In a web application that has a significant ajax component, where is the best place for the client-side concurrency responsibility to lie?
We're trying to use MVC on both the server application (LAMP stack) and the client application (ajax, mostly jQuery and unobtrusive js).
On the server-side, our model throws an exception if it finds a concurrency conflict that it can't solve on it's own. Essentially, the model tracks a revision number and date/user of creation and update. If the object being saved is out of date (older revision than in the data store), it attempts a merge.
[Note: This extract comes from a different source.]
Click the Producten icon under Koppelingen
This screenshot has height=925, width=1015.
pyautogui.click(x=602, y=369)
If it fails, the controller handles the exception and initiates some kind of resolution workflow.
The issue is with the client application; since ajax runs requests asynchronously, the model doesn't necessarily have the latest version of the data, but only the controller would know that--it is responsible for handling the queue/polling. The original idea was to pass all the updates fetched from the server directly to the javascript models for handling the concurrency--problem being that the lack of exceptions in javascript limits us to making flow-control decisions in the model that way.
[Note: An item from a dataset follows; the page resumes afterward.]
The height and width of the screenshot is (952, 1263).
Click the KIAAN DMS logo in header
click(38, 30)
Is it a bad idea to move the merging/model-conflict-resolution into the javascript controller? Is there a better way to handle this without the controller getting to far into model land?
Flow of the page:
- User loads page(ajax application) with initial models--the models are numerous and have many attributes.
- Page polls server for updates every 10-15 seconds--this is for auto-save and getting updates from other users.
- User edits models.
- Any conflicts that arise after initial entry are resolved when the user clicks the "save" button at the bottom of the page.